Dendropemon emarginatus

Scientific classification
- Kingdom: Plantae
- Clade: Tracheophytes
- Clade: Angiosperms
- Clade: Eudicots
- Order: Santalales
- Family: Loranthaceae
- Genus: Dendropemon
- Species: D. emarginatus
- Binomial name: Dendropemon emarginatus (Sw.) Steud.
- Synonyms: Loranthus emarginatus Sw. Phthirusa emarginata Eichl.

= Dendropemon emarginatus =

- Genus: Dendropemon
- Species: emarginatus
- Authority: (Sw.) Steud.
- Synonyms: Loranthus emarginatus Sw. Phthirusa emarginata Eichl.

Species of mistletoe

Dendropemon emarginatus is an endemic species being currently found only among the tropical flora of Cuba.

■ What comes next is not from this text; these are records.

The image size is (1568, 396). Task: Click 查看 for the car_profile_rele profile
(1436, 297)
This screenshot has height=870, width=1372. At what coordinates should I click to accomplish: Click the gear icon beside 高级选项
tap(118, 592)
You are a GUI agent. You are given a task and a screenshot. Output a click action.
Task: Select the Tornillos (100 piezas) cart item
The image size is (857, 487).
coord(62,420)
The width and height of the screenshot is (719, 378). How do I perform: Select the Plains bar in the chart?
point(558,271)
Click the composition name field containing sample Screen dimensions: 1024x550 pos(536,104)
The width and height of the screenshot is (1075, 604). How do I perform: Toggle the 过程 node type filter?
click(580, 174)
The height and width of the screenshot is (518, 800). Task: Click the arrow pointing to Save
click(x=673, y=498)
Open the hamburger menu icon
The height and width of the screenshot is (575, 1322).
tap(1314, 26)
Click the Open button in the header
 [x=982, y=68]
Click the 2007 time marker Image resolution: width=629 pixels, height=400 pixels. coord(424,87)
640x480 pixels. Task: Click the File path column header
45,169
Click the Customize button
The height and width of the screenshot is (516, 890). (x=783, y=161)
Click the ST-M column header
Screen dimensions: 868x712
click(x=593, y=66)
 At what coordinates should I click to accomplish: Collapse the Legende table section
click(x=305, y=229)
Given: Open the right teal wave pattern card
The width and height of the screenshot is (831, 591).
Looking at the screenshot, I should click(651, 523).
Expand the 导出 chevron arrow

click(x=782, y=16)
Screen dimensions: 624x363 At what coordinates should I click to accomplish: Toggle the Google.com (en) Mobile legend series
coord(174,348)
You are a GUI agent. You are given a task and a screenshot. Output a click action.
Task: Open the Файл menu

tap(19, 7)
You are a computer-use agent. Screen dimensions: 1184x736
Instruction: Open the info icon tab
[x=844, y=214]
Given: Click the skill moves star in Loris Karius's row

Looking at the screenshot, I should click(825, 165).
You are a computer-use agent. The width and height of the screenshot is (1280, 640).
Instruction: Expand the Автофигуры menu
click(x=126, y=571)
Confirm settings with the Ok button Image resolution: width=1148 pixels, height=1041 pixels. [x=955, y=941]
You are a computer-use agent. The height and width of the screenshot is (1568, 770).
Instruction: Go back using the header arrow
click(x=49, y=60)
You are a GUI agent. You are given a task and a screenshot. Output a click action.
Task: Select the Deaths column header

Dendropemon emarginatus is commonly known as proud tree because it is said to be proud enough as to never touch the ground since it is always growing with support of some other plant.
It is a plant parasite and is able to undergo photosynthesis during at least one stage of its life cycle (hemiparasite). It obtains water and required nutrients from its host plant's xylem through a structure called the haustorium, which also provides support by attaching and penetrating the host plant's bark. It is used to prepare tea to treat colds, worms and pain in general.